So the lesson on stop and search at Govan High School delivered by students from Glasgow University and Glasgow Caledonian University is the product of collaboration between two professional bodies, three universities and three law firms. The pupils benefit, the students benefit, and in due course the profession benefits. The programme shows collaboration at its best.
So what next? Simply: We want to see Street Law in many more schools in Scotland particularly in Aberdeen, Dundee and Stirling. We’d also like to engage with schools in more rural locations if we can.
Building on Street Law we hope to launch our first summer school this year which we hope will be a bridge between Street Law and the LLB. We believe that such a summer school for pupils from schools that typically do not send many people to law school could be a hugely positive force.

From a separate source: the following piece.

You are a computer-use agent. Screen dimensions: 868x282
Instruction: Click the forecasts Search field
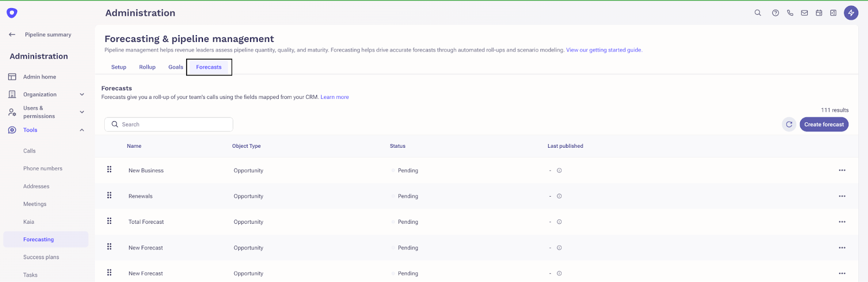coord(169,124)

We’re also keen to see if there is an appetite to create a legal qualification for schools. The most obvious way to do that is to create a new type of qualification called a ‘Foundation Apprenticeship’. Such an apprenticeship is a way to help young people gain valuable, real-world work experience and access work-based learning whilst they are still at school. For such a qualification to be created though we need to have destinations (other than the LLB) for school leavers and we need to be able to show wider support from the legal sector.
Street Law has grown quickly since those first lessons in 2014 in five Glasgow schools. It shows the future of the profession at its very best. Let’s build on it.